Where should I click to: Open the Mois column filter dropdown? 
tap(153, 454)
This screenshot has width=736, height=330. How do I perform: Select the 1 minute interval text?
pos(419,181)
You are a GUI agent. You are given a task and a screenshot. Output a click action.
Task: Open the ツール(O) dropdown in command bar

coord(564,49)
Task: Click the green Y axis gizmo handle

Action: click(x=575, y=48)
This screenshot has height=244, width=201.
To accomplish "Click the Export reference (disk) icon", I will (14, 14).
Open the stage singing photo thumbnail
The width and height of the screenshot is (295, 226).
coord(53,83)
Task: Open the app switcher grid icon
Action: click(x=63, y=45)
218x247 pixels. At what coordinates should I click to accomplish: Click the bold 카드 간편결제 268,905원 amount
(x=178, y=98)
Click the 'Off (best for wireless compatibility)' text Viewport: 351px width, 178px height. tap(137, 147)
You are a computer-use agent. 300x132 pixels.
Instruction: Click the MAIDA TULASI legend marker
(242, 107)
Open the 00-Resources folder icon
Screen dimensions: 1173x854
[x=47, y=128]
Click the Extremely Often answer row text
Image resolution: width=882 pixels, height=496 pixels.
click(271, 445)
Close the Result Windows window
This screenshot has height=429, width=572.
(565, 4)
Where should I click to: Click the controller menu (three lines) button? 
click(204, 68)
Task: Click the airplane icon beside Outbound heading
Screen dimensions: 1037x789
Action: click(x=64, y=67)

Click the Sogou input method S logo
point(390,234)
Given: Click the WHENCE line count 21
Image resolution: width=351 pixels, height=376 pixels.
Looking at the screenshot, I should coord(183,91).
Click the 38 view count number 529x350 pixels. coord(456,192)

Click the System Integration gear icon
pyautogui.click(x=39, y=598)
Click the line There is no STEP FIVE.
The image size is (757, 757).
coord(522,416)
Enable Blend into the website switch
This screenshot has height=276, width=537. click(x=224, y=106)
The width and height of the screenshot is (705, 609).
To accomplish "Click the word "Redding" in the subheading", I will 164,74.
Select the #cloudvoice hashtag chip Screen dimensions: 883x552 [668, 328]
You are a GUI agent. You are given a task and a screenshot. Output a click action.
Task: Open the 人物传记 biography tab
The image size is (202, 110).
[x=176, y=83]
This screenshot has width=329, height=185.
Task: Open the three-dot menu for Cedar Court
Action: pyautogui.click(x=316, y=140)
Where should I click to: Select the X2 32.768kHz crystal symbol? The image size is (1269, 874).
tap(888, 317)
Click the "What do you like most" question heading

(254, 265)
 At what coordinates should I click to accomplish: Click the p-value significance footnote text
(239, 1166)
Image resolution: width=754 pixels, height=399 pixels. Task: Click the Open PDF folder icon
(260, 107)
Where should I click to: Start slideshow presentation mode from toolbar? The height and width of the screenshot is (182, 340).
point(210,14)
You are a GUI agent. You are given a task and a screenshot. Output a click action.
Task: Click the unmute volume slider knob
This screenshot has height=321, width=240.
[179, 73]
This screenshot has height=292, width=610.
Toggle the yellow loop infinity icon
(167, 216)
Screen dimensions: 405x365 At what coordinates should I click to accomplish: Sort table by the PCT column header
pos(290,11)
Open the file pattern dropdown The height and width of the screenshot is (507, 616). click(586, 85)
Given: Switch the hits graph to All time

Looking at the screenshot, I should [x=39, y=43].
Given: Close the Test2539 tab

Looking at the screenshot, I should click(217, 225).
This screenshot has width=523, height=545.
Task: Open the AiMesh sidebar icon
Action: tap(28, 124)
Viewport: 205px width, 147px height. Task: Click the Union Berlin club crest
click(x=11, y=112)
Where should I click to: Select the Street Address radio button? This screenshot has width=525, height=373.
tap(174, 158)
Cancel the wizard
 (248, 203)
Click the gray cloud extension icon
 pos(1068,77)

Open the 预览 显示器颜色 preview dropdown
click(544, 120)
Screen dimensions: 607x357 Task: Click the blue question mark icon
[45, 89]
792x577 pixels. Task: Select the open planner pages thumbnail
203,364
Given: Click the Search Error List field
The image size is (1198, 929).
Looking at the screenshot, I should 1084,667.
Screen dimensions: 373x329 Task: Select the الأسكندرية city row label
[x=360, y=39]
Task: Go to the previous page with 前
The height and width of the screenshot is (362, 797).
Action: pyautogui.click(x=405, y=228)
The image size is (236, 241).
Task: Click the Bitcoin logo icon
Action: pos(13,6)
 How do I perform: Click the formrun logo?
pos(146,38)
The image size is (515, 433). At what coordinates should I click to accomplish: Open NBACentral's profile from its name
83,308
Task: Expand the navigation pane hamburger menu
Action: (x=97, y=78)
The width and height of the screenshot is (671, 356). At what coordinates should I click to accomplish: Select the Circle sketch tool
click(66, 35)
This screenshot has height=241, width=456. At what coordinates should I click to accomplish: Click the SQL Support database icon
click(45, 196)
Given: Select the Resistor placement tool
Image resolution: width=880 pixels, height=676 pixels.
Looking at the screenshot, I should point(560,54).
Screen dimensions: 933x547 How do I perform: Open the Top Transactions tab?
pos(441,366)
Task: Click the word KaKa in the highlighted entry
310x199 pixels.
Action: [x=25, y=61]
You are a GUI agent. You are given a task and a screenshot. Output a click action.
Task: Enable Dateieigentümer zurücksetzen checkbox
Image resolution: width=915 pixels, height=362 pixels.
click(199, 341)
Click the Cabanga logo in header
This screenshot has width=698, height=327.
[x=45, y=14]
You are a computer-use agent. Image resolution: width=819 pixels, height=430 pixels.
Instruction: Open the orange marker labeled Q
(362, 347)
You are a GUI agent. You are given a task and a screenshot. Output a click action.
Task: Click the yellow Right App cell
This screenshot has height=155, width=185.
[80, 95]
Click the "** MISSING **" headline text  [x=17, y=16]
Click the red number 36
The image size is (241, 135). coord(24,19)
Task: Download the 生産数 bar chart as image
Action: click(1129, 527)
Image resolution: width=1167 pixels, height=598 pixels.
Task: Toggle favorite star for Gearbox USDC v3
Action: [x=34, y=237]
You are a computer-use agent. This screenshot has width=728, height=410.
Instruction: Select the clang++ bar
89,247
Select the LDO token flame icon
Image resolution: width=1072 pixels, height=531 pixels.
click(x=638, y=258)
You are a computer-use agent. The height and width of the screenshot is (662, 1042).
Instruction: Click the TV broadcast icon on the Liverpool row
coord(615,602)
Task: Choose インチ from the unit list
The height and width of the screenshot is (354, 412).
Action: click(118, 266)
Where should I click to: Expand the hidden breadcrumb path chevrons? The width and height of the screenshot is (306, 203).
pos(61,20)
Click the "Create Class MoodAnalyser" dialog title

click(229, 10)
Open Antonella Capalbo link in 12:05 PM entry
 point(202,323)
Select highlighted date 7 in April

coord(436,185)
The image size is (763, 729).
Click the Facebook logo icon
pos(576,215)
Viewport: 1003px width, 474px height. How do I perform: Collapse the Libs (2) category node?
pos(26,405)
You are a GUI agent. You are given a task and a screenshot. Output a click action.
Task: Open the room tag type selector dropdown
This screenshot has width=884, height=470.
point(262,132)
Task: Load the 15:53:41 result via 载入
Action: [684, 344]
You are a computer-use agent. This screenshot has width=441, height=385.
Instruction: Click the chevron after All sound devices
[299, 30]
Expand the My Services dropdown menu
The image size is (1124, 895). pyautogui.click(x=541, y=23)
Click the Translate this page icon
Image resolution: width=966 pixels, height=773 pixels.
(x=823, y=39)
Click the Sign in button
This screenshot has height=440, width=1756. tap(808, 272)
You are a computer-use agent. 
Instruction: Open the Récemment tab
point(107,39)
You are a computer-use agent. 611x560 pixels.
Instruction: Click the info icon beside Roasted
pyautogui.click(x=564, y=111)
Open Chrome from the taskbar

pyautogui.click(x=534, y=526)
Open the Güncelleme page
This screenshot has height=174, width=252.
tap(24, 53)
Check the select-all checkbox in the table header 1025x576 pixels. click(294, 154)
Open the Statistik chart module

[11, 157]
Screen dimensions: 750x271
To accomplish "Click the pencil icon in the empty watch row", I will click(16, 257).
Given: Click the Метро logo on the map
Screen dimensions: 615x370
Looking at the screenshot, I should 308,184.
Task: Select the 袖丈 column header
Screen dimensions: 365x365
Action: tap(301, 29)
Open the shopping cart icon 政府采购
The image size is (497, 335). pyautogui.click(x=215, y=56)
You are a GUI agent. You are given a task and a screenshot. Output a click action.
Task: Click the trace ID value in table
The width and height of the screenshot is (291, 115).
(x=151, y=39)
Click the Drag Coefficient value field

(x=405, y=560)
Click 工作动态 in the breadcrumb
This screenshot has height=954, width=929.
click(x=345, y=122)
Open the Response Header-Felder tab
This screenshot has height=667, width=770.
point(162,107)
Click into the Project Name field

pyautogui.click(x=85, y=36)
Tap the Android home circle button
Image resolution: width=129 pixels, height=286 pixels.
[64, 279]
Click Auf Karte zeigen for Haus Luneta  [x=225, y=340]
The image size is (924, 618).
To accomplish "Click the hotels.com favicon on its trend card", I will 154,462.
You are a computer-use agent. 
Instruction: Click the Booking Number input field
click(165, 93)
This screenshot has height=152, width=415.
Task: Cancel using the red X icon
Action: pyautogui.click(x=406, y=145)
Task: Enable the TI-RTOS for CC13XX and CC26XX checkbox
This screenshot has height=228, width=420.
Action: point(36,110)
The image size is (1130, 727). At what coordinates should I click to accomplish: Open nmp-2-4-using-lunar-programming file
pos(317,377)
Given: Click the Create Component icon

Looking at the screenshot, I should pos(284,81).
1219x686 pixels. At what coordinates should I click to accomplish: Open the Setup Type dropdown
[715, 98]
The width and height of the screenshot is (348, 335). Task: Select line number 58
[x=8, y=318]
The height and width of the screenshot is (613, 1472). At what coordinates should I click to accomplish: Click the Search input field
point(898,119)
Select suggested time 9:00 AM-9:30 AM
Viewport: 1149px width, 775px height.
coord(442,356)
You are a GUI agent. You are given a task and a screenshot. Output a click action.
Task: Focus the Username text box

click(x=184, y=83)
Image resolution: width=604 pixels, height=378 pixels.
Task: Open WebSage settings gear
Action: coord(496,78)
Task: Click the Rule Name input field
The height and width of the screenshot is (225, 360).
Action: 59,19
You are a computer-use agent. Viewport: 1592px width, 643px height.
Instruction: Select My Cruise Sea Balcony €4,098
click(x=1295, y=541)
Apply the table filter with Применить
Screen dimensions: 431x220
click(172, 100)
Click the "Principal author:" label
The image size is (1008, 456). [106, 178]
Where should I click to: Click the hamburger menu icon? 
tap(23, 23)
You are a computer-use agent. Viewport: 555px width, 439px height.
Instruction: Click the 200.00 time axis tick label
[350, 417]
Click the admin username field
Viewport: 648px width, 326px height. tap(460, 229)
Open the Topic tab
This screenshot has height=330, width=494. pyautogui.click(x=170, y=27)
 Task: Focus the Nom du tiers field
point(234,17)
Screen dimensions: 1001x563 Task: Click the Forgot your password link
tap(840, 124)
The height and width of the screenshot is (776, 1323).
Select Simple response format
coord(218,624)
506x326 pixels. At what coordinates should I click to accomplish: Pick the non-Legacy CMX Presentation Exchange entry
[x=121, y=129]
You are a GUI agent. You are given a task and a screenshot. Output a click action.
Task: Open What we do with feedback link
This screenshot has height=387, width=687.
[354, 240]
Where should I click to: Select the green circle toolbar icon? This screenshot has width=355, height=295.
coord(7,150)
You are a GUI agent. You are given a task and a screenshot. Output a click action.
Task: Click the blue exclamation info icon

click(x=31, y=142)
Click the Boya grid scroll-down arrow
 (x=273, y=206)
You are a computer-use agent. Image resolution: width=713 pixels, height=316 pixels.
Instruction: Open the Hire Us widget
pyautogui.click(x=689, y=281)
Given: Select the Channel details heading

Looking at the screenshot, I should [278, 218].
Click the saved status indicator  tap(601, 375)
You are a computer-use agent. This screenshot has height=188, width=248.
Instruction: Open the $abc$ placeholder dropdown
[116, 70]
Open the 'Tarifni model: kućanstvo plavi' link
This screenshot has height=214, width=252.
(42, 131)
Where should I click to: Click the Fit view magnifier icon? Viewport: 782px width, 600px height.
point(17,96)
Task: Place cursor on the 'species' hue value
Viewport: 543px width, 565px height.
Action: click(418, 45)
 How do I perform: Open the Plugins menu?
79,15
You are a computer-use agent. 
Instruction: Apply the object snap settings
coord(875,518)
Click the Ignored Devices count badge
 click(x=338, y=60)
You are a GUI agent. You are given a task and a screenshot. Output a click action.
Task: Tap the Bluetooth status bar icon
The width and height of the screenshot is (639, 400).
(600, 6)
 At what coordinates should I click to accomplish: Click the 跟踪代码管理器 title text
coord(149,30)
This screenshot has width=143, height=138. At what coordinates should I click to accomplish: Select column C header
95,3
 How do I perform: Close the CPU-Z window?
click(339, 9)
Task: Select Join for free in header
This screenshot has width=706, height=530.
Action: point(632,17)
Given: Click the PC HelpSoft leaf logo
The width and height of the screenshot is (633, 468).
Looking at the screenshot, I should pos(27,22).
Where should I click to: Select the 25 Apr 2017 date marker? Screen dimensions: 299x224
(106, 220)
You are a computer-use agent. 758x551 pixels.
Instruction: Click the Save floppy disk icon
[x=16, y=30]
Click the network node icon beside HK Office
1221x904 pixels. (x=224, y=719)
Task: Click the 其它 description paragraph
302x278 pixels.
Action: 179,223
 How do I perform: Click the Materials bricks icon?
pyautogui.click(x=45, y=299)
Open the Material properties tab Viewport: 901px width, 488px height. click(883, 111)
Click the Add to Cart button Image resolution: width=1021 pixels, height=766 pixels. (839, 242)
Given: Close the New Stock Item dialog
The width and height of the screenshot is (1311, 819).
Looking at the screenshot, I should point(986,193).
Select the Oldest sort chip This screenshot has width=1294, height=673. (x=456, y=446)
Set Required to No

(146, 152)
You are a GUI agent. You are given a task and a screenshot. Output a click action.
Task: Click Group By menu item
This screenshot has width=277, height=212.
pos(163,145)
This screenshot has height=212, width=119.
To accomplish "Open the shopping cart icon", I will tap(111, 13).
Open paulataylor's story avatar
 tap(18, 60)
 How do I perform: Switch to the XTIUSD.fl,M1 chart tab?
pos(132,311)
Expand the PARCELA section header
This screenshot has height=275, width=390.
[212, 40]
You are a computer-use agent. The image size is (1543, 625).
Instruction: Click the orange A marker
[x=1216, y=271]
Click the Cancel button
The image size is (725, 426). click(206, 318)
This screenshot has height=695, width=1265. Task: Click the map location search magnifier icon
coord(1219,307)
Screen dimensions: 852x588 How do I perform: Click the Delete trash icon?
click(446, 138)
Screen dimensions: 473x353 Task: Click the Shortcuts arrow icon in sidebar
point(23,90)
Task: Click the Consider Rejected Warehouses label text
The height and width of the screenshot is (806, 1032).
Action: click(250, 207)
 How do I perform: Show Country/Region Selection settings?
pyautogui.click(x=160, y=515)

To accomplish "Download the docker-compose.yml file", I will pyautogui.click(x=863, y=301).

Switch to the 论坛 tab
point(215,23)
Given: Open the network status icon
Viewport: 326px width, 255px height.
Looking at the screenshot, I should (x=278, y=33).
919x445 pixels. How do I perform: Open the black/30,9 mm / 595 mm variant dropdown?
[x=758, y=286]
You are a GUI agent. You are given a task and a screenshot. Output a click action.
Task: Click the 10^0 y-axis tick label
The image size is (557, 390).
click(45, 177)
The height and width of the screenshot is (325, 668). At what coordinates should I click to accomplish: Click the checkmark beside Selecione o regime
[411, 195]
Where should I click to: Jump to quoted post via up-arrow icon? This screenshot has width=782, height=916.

### Work instruction
The entries above hold the needed span. Transcribe exactly the lines from the one with "Enable Blend into the website switch" to the one with "This screenshot has height=292, width=610.", both included.

### Result below
Enable Blend into the website switch
This screenshot has height=276, width=537. click(x=224, y=106)
The width and height of the screenshot is (705, 609).
To accomplish "Click the word "Redding" in the subheading", I will 164,74.
Select the #cloudvoice hashtag chip Screen dimensions: 883x552 [668, 328]
You are a GUI agent. You are given a task and a screenshot. Output a click action.
Task: Open the 人物传记 biography tab
The image size is (202, 110).
[x=176, y=83]
This screenshot has width=329, height=185.
Task: Open the three-dot menu for Cedar Court
Action: pyautogui.click(x=316, y=140)
Where should I click to: Select the X2 32.768kHz crystal symbol? The image size is (1269, 874).
tap(888, 317)
Click the "What do you like most" question heading

(254, 265)
 At what coordinates should I click to accomplish: Click the p-value significance footnote text
(239, 1166)
Image resolution: width=754 pixels, height=399 pixels. Task: Click the Open PDF folder icon
(260, 107)
Where should I click to: Start slideshow presentation mode from toolbar? The height and width of the screenshot is (182, 340).
point(210,14)
You are a GUI agent. You are given a task and a screenshot. Output a click action.
Task: Click the unmute volume slider knob
This screenshot has height=321, width=240.
[179, 73]
This screenshot has height=292, width=610.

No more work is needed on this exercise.